Cafeteria and Fast-Food Diets Induce Neuroinflammation, Social Deficits, but a Different Cardiometabolic Phenotype

Background: Obesity is a risk factor for several non-communicable diseases and premature death. The Western-type diet, rich in calories and diverse in tastes, smells, and textures, promotes the onset and progression of obesity. We compared the effects of two Western-style palatable obesogenic diets—the cafeteria (CAF) diet, which allows for self-selection of calorie-dense food items consumed by humans, and the fast-food diet (FFD)—composed of a fixed combination of cheeseburgers and fries—on the manifestation of obesity-related complications. Methods: 3-month-old female rats consumed either the control (CTRL), FFD, or CAF diet for 12 months. Body weight was monitored weekly. At the end of the experiment, rats underwent metabolic and behavioral testing. Cardiometabolic markers and those characterizing glycoxidative and carbonyl stress, inflammatory status, and tryptophan metabolism were determined.
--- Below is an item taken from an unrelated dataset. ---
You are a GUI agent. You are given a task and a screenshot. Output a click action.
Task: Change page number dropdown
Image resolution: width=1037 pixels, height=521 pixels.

Results: The CAF rats gain most weight (CTRL: +111 ± 40 g; FFD: +211 ± 77 g; CAF: 316 ± 87 g). CAF feeding produced a classical metabolic syndrome–like profile with severe obesity, insulin resistance, dyslipidemia, and liver steatosis, whereas the FFD model led to moderate obesity with preserved insulin sensitivity but elevated blood pressure and hepatic cholesterol accumulation. Thus, the CAF group developed a severe metabolic syndrome-like pathology assessed as continuous metabolic syndrome z-core (CTRL: −2.3 ± 1.0; FFD: −0.4 ± 1.9; CAF: 3.0 ± 2.4). Despite these differences, both diets promoted neuroinflammation and social deficits, likely mediated through gut microbiota–derived metabolites such as 5-HIAA and indoxyl sulfate. Conclusions: In female rats, self-selected CAF diet drives more severe and distinct pattern of metabolic syndrome-like pathology than a fixed FFD.